--- Excerpted passage Enclosed Below ---
COURT OF APPEALS OF VIRGINIA

Present: Judges Frank, McClanahan and Petty Argued at Salem, Virginia

DAVID LYNN HALL, JR. MEMORANDUM OPINION * BY v. Record No. 2902-07-3 JUDGE WILLIAM G. PETTY FEBRUARY 17, 2009 COMMONWEALTH OF VIRGINIA

FROM THE CIRCUIT COURT OF AUGUSTA COUNTY Thomas H. Wood, Judge

Daphne S. Lincoln, Assistant Public Defender (Office of the Public Defender, on briefs), for appellant.

Rosemary V. Bourne, Assistant Attorney General (Robert F. McDonnell, Attorney General, on brief), for appellee.

Following a bench trial, David Lynn Hall, Jr. was convicted of carnal knowledge of a

child between thirteen and fifteen years of age in violation of Code § 18.2-63. Hall argues on

appeal that proof that he was over eighteen years of age is an essential element of that offense

and, further, that the Commonwealth failed to prove that element. Hall also argues that his

conviction is void because the trial court lacked subject matter jurisdiction. We hold that the

evidence was sufficient to establish that Hall was over the age of eighteen and that the trial court

had subject matter jurisdiction. Accordingly, we affirm his conviction.
--- End of Enclosed Excerpted passage ---
--- Dataset content Enclosed Below ---
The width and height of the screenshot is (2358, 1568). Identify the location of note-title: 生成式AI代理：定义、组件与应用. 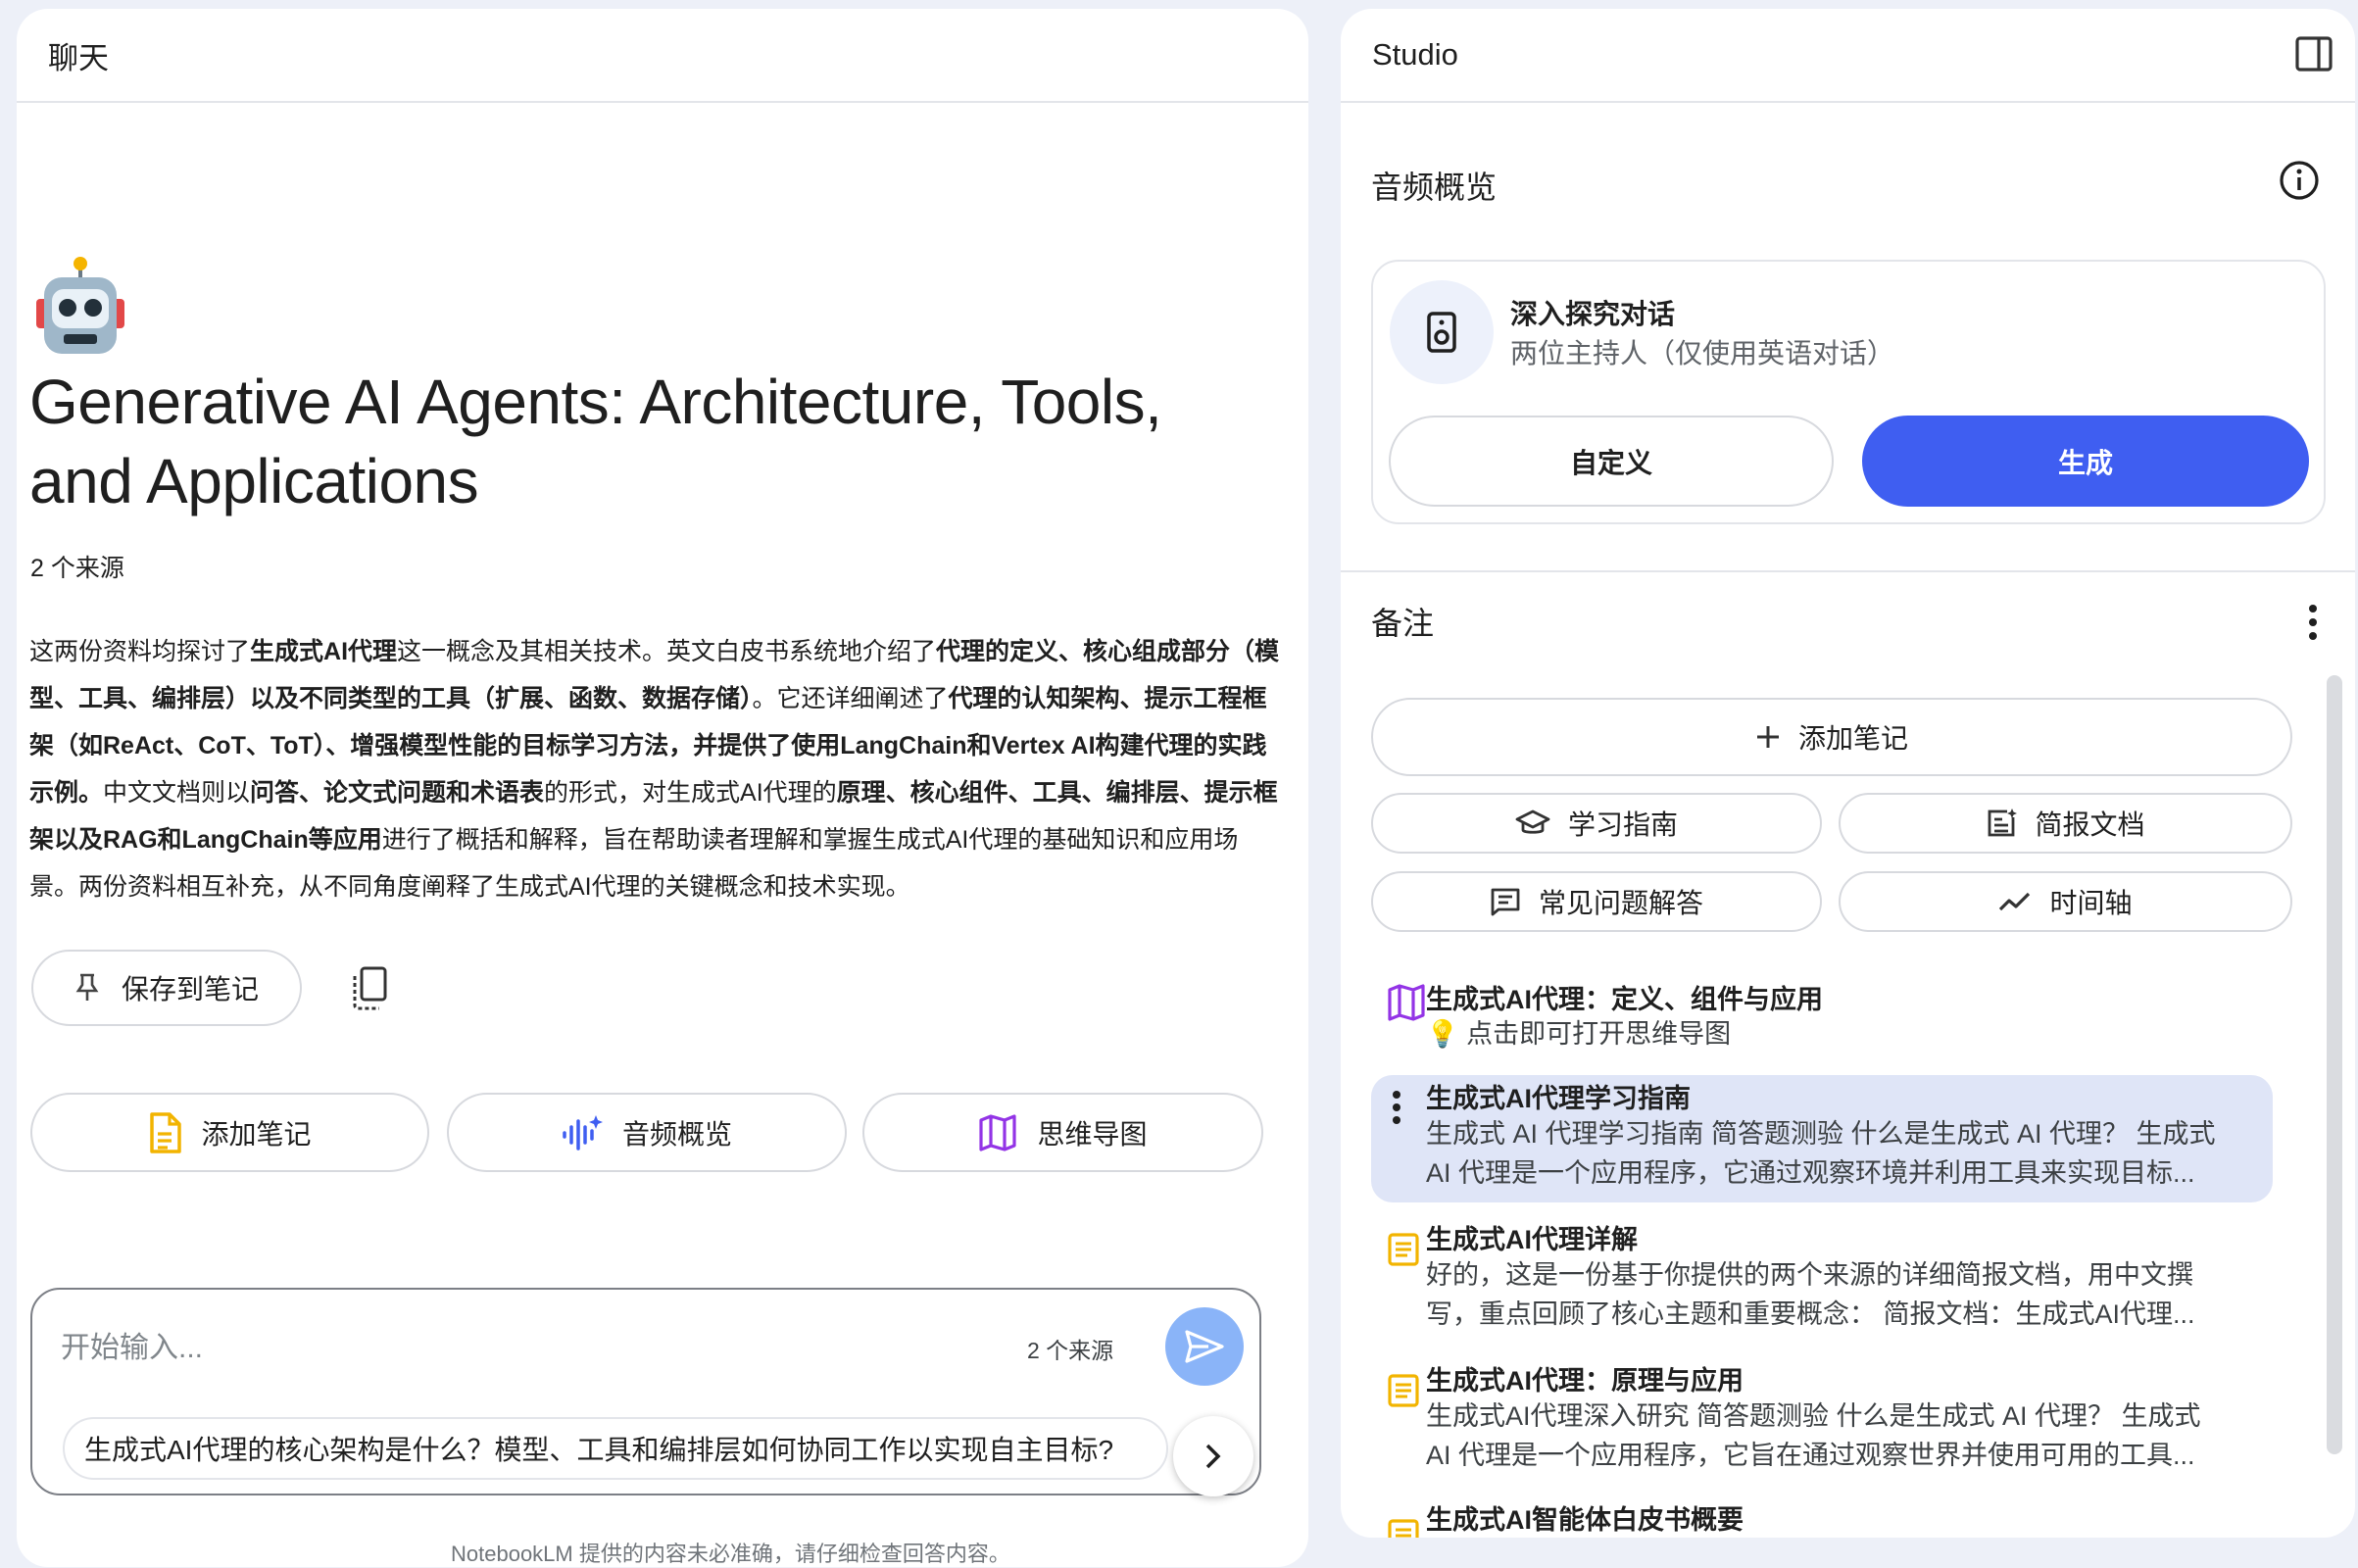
--- End of Enclosed Dataset content ---
How to complete this task -
Write out everything in the court opinion from "Present: Judges Frank, McClanahan" down to "brief), for appellee.", word for word.

Answer -
Present: Judges Frank, McClanahan and Petty Argued at Salem, Virginia

DAVID LYNN HALL, JR. MEMORANDUM OPINION * BY v. Record No. 2902-07-3 JUDGE WILLIAM G. PETTY FEBRUARY 17, 2009 COMMONWEALTH OF VIRGINIA

FROM THE CIRCUIT COURT OF AUGUSTA COUNTY Thomas H. Wood, Judge

Daphne S. Lincoln, Assistant Public Defender (Office of the Public Defender, on briefs), for appellant.

Rosemary V. Bourne, Assistant Attorney General (Robert F. McDonnell, Attorney General, on brief), for appellee.